Input records:
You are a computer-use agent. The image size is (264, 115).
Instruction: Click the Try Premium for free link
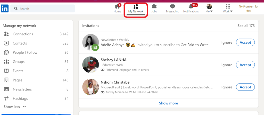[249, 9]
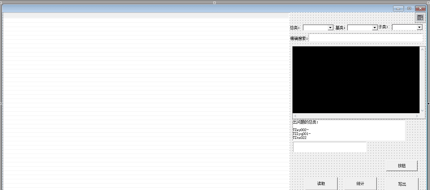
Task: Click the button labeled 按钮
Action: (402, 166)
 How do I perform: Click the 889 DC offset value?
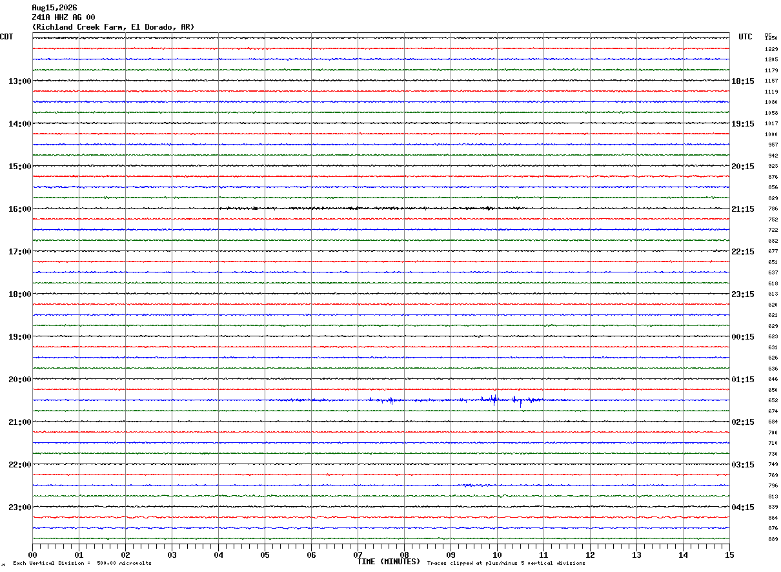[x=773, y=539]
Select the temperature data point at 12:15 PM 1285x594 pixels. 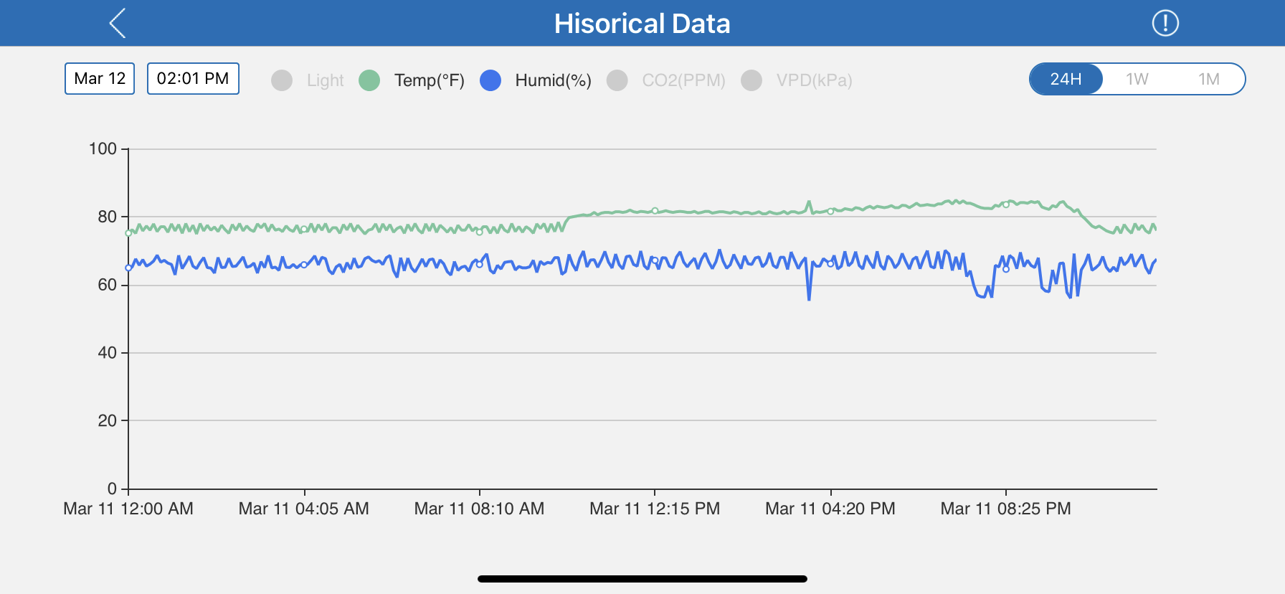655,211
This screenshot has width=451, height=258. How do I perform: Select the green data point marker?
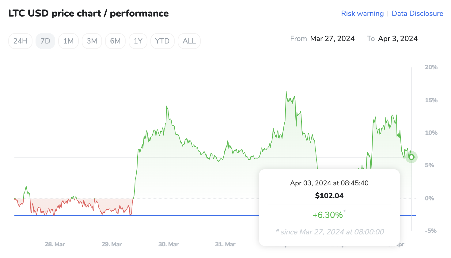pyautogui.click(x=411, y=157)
---
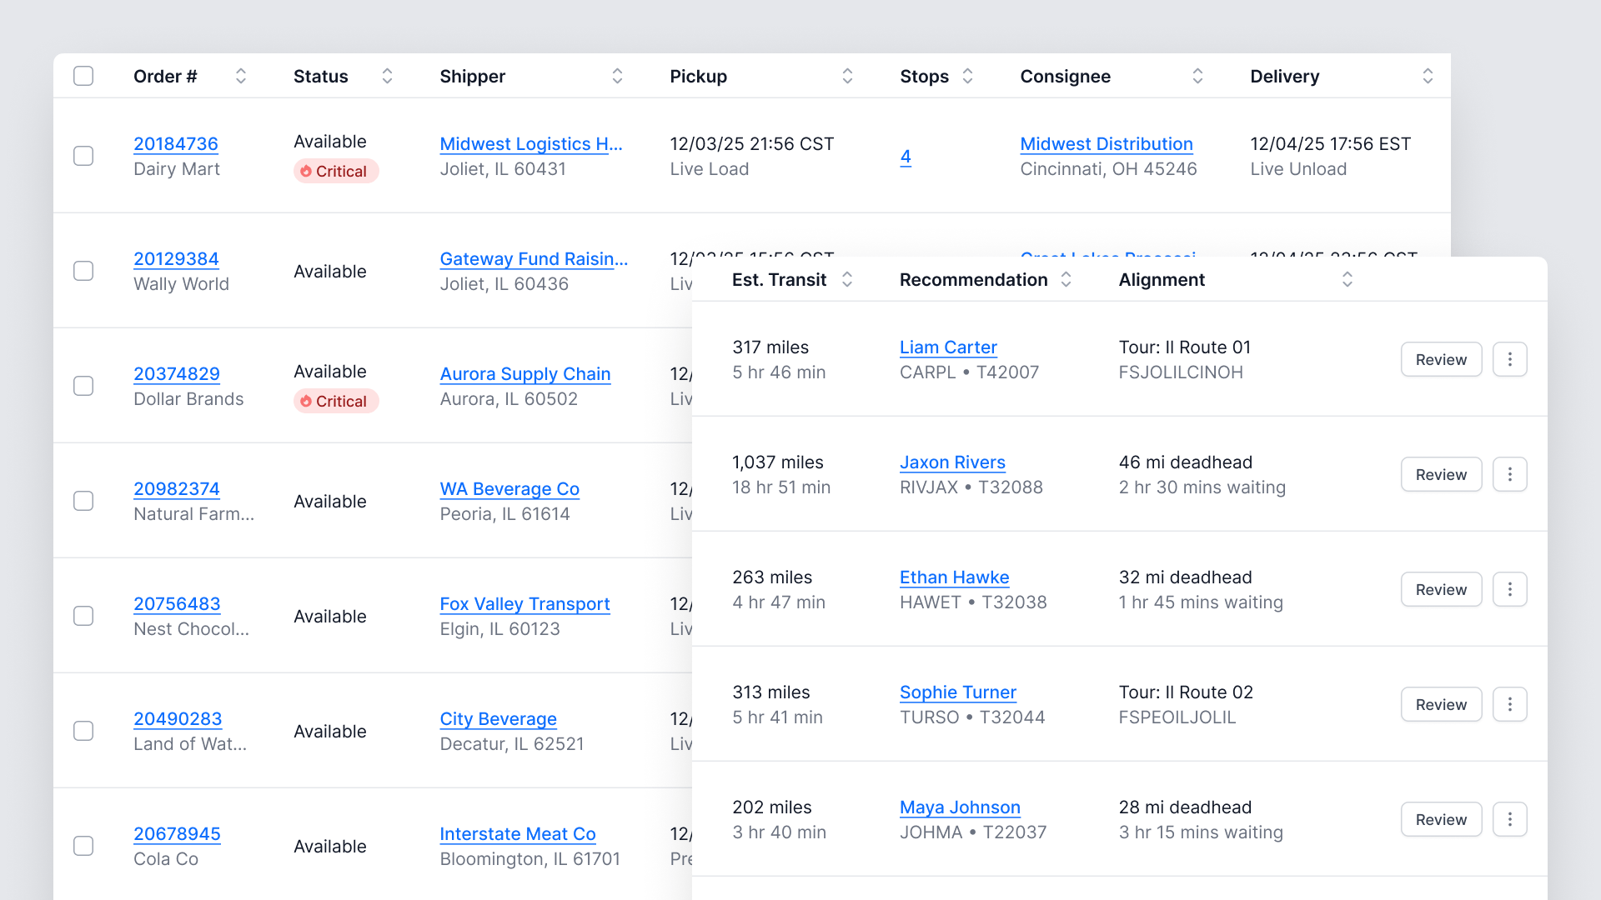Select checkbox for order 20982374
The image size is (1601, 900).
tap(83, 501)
* * *
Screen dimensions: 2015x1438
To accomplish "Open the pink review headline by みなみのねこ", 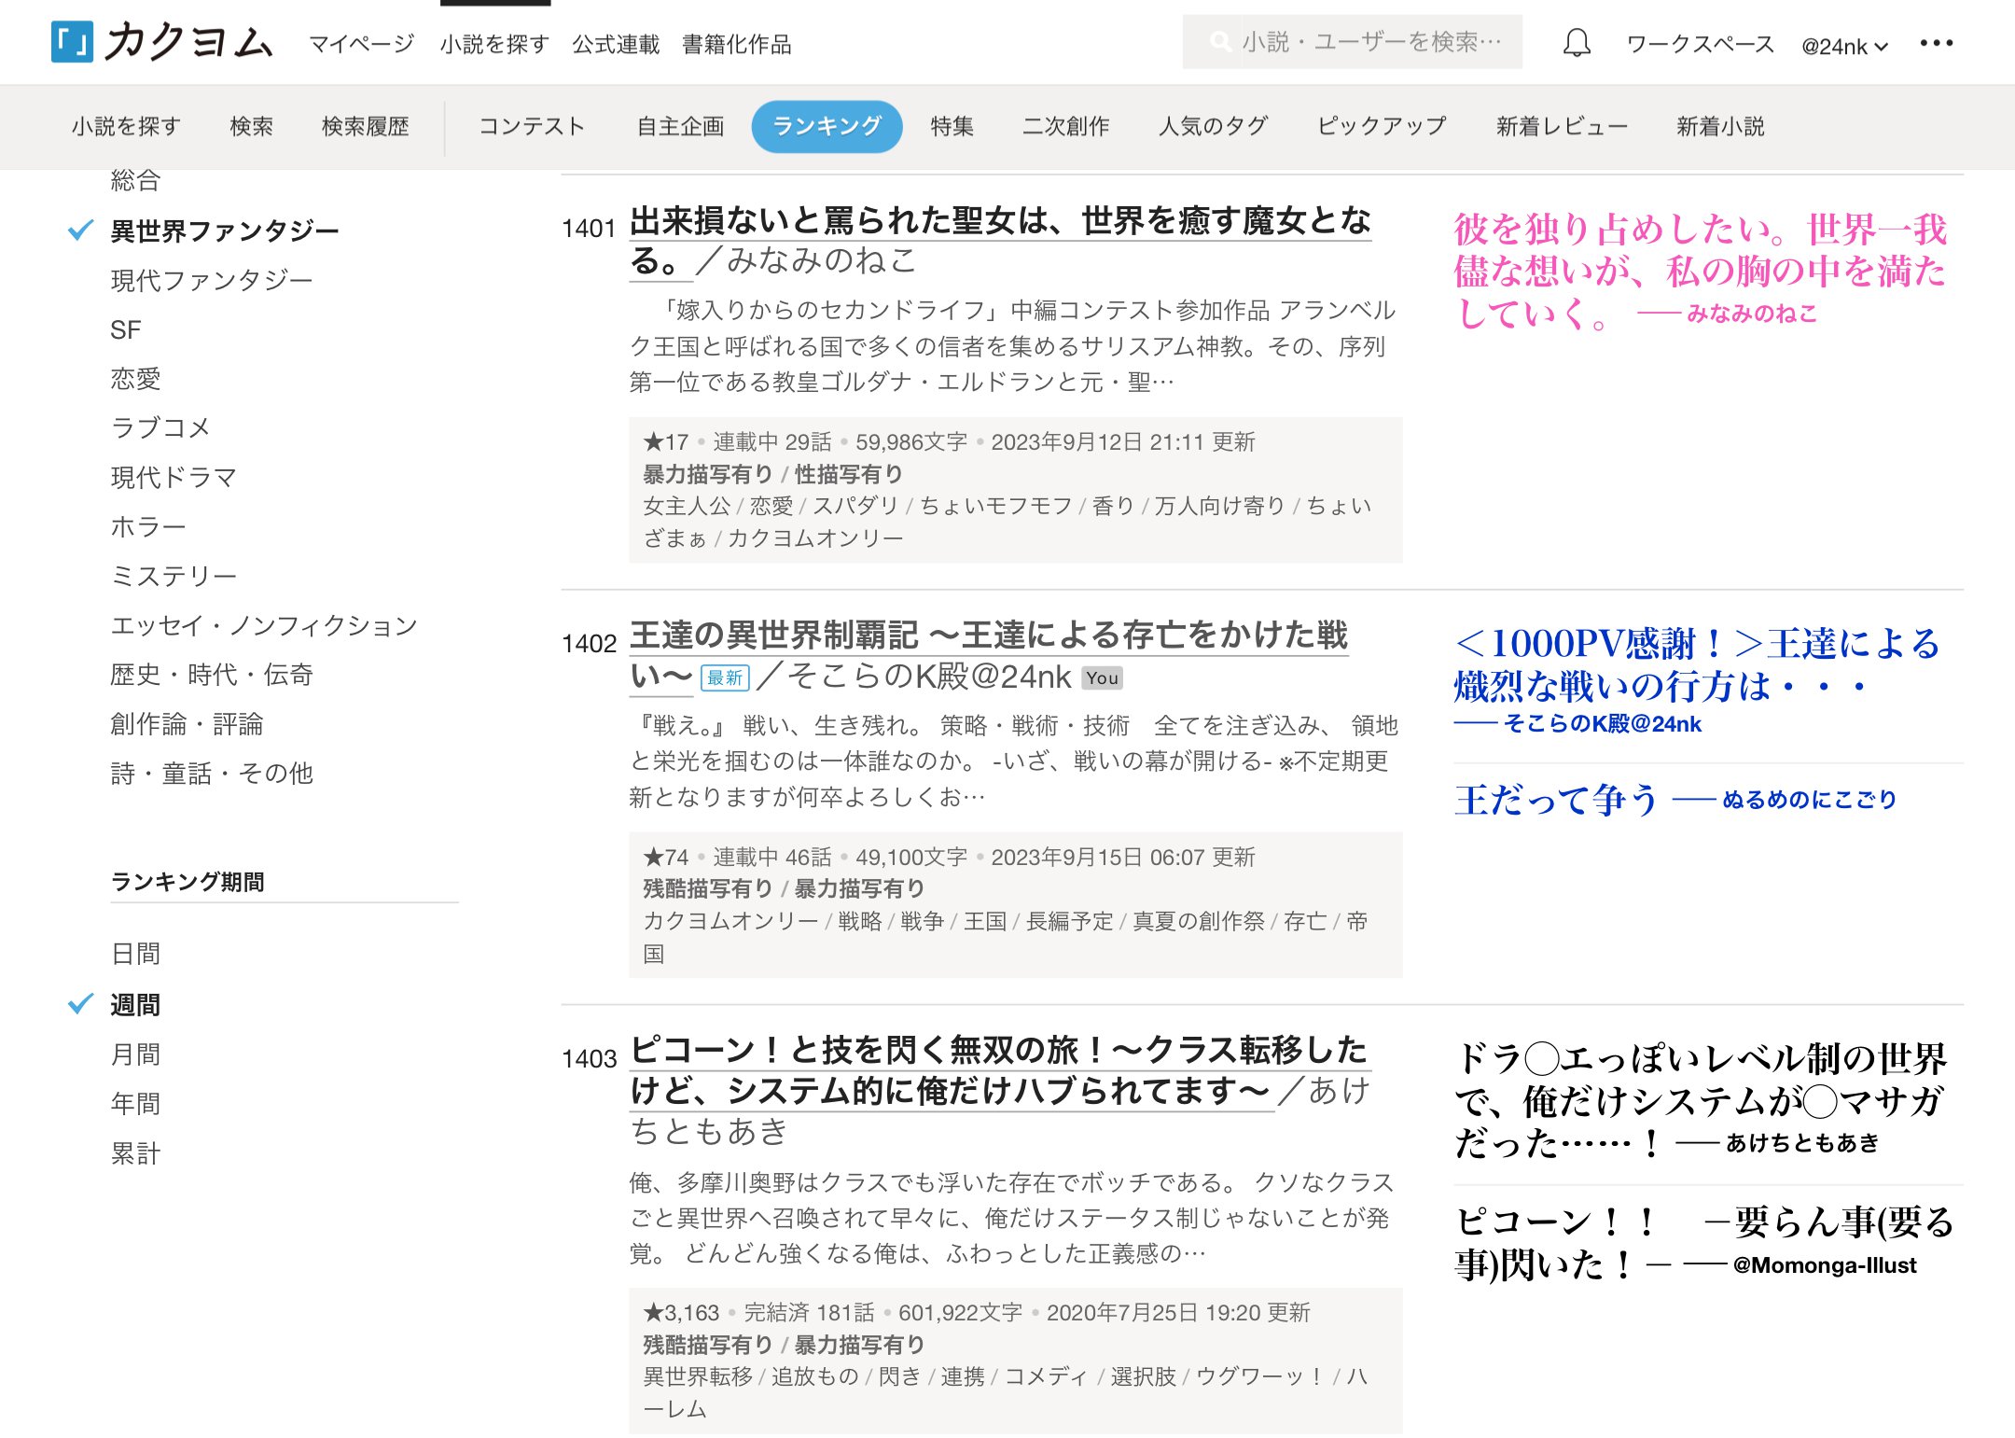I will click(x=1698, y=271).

Stated task: Return everything from the line containing "This screenshot has" down to the line containing "pyautogui.click(x=411, y=157)", including both of those lines, reproduced without any changes. Leave the pictures out of your answer.

The output:
This screenshot has width=451, height=258. How do I perform: Select the green data point marker?
pyautogui.click(x=411, y=157)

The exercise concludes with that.